Sunday, April 8, 2012

Jane Avenue in 1940

I took this photo of 1634 Jane Avenue in the summer of 2010. It's on the infamous block ravaged by abandonment and arson. Last time I checked, there was only one house remaining. All the others, including this one, have been demolished or burned down. I had a special attachment to this little house because it reminded me of my 700 sq. ft. home in San Francisco, which was in bad shape not many years ago and was brought back to life by the woman who sold it to me.

The National Archives recently made documents from the 1940 Census available online, so I decided to look up 1634 Jane Avenue. At that time, it was rented by William and Gwendoline Williams for $30/month. (Other houses on the block were valued at $2,300 to $3,000, not that different than what homes in the area might be worth today.) He was 35 and born in Montana. She was a year younger and hailed from England. They had two sons, ages 8 and 14. George Spenser, a 49-year-old Irishman, and Harold Daniels, a 35-year-old from England, are listed as boarders.

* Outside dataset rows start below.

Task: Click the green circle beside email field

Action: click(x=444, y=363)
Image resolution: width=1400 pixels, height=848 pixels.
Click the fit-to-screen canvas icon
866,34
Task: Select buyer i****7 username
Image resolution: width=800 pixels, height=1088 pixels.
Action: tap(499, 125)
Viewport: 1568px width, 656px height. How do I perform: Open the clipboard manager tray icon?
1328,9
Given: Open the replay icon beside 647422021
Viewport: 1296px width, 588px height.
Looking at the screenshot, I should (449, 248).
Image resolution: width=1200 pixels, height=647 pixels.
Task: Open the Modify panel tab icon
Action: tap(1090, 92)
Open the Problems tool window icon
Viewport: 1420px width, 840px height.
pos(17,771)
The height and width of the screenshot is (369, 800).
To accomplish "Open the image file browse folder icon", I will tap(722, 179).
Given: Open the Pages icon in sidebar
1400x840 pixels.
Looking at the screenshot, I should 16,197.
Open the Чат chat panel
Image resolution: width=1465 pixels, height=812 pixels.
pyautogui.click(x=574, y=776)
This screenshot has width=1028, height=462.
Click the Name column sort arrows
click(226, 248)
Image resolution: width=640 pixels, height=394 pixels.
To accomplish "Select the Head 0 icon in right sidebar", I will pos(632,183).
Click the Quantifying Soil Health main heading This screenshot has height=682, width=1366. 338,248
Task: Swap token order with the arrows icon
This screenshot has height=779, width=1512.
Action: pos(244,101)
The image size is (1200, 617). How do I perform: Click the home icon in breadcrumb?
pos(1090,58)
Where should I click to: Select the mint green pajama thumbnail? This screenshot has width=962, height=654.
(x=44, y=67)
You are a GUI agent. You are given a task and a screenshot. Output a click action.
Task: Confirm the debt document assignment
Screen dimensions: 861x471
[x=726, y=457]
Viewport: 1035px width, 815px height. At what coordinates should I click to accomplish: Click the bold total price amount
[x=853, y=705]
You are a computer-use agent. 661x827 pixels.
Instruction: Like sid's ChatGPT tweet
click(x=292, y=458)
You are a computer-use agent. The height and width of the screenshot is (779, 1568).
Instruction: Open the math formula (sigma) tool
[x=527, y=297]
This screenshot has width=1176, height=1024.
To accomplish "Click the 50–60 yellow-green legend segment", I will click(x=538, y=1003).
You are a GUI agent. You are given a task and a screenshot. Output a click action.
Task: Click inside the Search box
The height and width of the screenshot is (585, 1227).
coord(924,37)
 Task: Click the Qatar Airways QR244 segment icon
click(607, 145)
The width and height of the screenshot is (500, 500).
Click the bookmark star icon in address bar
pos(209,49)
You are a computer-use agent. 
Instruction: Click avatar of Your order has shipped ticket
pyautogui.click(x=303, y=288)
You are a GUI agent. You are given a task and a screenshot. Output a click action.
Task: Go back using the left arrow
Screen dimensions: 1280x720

Go here to see the Census information on 1634 Jane. Go here for the National Archives 1940 Census website.


  1. I've been loving the census since it came out. I called up my dad to ask him where his parents/grandparents were around that time, if he knew. Amazingly, he knew EXACTLY where his mom and grandparents lived. Turns out his grandparents lived at the same place for 60-some years. I looked, and sure enough, there they were!

  2. JK, I just discovered it this morning. I'm going to have to tear myself away to avoid spending the whole day looking up addresses. Just discovered that a house down the street from my grandparents on the East Side had 12 occupants, and those were not big houses. I read that the site will eventually have a name search option, which will make things a lot easier. It's pretty tough finding some of the addresses.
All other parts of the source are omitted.